For all these reasons, I would choose Hibernate :-)
I think either is a fine choice, but personally I would use hibernate. I don't think hibernate is overkill for a project of that size.
Where Hibernate really shines for me is dealing with relationships between entities/tables. Doing JDBC by hand can take a lot of code if you deal with modifying parent and children (grandchildren, siblings, etc) at the same time. Hibernate can make this a breeze (often a single save of the parent entity is enough).
There are certainly complexities when dealing with Hibernate though, such as understanding how the Session flushing works, and dealing with lazy loading.
Straight JDBC would fit the simplest cases at best.
If you want to stay within Java and OOD then going Hibernate or Hibernate/JPA or any-other-JPA-provider/JPA should be your choice.
If you are more comfortable with SQL then having Spring for JDBC templates and other SQL-oriented frameworks won't hurt.
In contrast, besides transactional control, there is not much help from having Spring when working with JPA.
Hibernate best suits for the middleware applications. Assume that we build a middle ware on top of the data base, The middelware is accessed by around 20 applications in that case we can have a hibernate which satisfies the requirement of all 20 applications.
In JDBC, if we open a database connection we need to write in try, and if any exceptions occurred catch block will takers about it, and finally used to close the connections.
In jdbc all exceptions are checked exceptions, so we must write code in try, catch and throws, but in hibernate we only have Un-checked exceptions
Here as a programmer we must close the connection, or we may get a chance to get our of connections message…!
Actually if we didn’t close the connection in the finally block, then jdbc doesn’t responsible to close that connection.
In JDBC we need to write Sql commands in various places, after the program has created if the table structure is modified then the JDBC program doesn’t work, again we need to modify and compile and re-deploy required, which is tedious.
JDBC used to generate database related error codes if an exception will occurs, but java programmers are unknown about this error codes right.
While we are inserting any record, if we don’t have any particular table in the database, JDBC will rises an error like “View not exist”, and throws exception, but in case of hibernate, if it not found any table in the database this will create the table for us
JDBC support LAZY loading and Hibernate supports Eager loading
Hibernate supports Inheritance, Associations, Collections
In hibernate if we save the derived class object, then its base class object will also be stored into the database, it means hibernate supporting inheritance
Hibernate supports relationships like One-To-Many,One-To-One, Many-To- Many-to-Many, Many-To-One
Hibernate supports caching mechanism by this, the number of round trips between an application and the database will be reduced, by using this caching technique an application performance will be increased automatically
Getting pagination in hibernate is quite simple.

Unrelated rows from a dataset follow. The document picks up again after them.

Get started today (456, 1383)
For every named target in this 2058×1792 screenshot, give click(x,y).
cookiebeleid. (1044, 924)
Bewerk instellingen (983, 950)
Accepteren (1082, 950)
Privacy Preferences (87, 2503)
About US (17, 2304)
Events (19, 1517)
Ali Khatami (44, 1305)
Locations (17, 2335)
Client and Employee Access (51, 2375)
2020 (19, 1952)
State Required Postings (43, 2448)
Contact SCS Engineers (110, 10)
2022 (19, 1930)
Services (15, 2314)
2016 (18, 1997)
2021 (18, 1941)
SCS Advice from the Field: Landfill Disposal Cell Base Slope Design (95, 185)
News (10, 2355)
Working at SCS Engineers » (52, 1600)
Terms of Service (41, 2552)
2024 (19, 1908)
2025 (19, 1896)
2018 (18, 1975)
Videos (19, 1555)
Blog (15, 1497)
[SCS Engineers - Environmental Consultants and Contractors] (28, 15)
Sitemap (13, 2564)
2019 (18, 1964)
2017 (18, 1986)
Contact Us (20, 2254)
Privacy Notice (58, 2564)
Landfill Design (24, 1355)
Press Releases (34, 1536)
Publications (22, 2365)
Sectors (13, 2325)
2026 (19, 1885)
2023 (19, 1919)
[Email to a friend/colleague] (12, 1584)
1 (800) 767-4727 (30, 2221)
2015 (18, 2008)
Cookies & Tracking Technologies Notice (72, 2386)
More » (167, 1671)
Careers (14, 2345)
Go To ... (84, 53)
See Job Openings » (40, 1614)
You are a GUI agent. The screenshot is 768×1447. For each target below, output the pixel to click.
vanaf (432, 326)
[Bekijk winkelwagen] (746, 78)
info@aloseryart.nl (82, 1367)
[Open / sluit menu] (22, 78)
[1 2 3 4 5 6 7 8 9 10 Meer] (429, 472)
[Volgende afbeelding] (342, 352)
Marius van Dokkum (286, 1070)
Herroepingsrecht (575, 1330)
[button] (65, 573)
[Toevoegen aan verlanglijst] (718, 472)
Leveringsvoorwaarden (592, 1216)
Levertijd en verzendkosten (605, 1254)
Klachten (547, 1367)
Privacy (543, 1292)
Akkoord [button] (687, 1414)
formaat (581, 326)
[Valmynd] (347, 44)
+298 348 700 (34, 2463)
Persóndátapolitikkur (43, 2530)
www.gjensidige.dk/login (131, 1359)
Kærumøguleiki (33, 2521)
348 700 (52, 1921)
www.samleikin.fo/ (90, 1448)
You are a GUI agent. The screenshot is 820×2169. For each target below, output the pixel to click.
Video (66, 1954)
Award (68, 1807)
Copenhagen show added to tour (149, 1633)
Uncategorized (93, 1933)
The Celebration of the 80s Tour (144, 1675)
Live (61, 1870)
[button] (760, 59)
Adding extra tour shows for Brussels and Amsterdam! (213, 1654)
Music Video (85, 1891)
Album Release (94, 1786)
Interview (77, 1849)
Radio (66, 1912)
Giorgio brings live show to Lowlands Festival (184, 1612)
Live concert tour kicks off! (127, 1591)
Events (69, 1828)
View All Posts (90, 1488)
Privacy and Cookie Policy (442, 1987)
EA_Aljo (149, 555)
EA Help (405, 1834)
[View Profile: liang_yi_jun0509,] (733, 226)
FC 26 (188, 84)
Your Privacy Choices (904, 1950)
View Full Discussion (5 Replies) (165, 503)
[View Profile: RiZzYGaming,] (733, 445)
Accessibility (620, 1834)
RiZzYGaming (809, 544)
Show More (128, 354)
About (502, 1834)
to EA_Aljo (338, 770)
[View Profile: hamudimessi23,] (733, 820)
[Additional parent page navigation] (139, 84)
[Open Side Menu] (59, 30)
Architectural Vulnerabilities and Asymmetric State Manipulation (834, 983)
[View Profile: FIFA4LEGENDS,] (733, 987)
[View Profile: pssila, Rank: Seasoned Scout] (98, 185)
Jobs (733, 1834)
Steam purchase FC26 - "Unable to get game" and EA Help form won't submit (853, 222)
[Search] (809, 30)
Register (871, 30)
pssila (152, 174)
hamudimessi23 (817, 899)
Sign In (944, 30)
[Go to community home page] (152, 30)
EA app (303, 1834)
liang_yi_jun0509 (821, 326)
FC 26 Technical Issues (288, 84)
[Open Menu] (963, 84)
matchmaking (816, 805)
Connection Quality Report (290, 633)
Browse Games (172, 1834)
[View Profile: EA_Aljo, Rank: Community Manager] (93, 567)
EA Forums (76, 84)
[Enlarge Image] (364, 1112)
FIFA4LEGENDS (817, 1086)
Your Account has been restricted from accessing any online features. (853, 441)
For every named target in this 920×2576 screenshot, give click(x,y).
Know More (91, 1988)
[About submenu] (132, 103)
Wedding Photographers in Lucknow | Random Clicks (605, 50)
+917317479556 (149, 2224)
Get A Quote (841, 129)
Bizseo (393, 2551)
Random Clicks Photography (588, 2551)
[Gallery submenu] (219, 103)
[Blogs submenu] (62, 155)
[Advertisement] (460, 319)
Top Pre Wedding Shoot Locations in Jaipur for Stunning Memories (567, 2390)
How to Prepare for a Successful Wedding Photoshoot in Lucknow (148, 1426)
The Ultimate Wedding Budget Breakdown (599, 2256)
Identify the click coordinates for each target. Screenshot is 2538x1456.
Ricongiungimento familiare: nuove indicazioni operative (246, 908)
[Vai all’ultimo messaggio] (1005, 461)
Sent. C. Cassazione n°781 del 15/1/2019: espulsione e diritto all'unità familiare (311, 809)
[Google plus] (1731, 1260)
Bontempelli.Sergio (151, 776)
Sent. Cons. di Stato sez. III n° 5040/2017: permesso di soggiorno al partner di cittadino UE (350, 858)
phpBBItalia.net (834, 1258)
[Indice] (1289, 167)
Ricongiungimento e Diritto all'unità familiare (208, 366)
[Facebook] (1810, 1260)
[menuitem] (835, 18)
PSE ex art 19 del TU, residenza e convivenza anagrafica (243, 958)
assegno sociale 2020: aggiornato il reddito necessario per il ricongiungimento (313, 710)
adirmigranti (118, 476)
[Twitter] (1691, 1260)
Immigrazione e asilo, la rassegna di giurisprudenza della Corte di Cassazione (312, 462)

Hibernate has capability to generate primary keys automatically while we are storing the records into database
... In-memory Session ... LazyInitializationException ...
You could look at Ebean ORM which doesn't use session objects ... and where lazy loading just works. Certainly an option, not overkill, and will be simpler to understand.
if billions of user using out app or web then in jdbc query will get executed billions of time but in hibernate query will get executed only once for any number of user most important and easy advantage of hibernate over jdbc.